(Stored data entries)
------------------------------------------------------------------------

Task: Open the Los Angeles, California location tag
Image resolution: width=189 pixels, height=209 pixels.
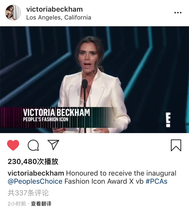Action: coord(59,17)
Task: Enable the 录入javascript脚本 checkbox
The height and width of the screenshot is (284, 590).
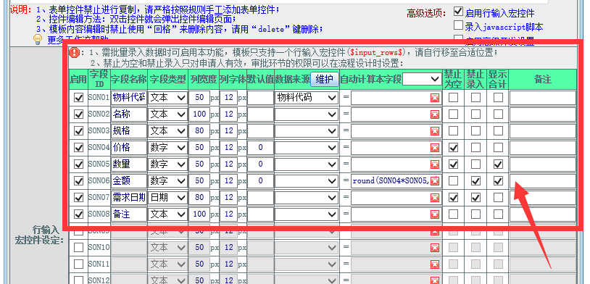Action: (x=458, y=25)
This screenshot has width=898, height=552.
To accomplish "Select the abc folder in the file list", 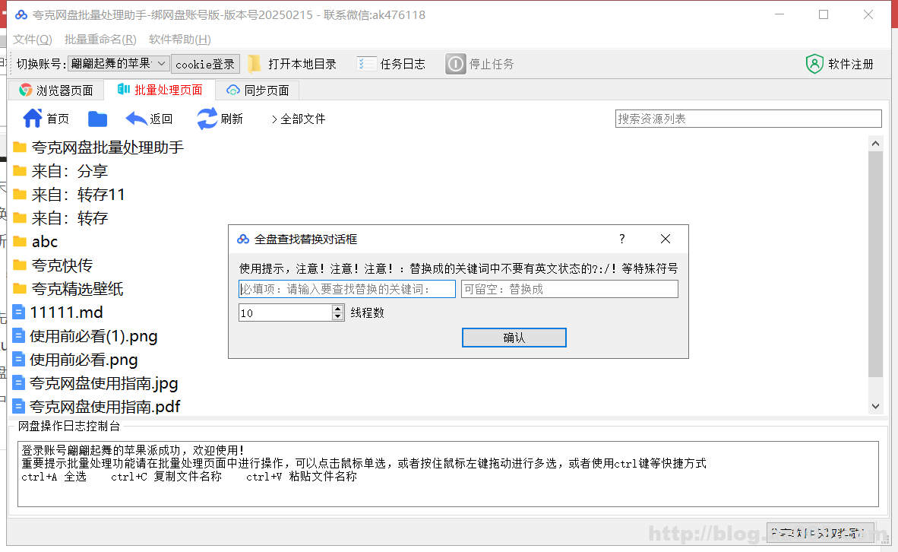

------------------------------------------------------------------------

→ What is being asked: What you produce should repeat the data word for word while omitting all images.

→ Response for this exercise:
Task: Open the Los Angeles, California location tag
Image resolution: width=189 pixels, height=209 pixels.
Action: coord(59,17)
Task: Enable the 录入javascript脚本 checkbox
The height and width of the screenshot is (284, 590).
Action: (x=458, y=25)
This screenshot has width=898, height=552.
To accomplish "Select the abc folder in the file list", 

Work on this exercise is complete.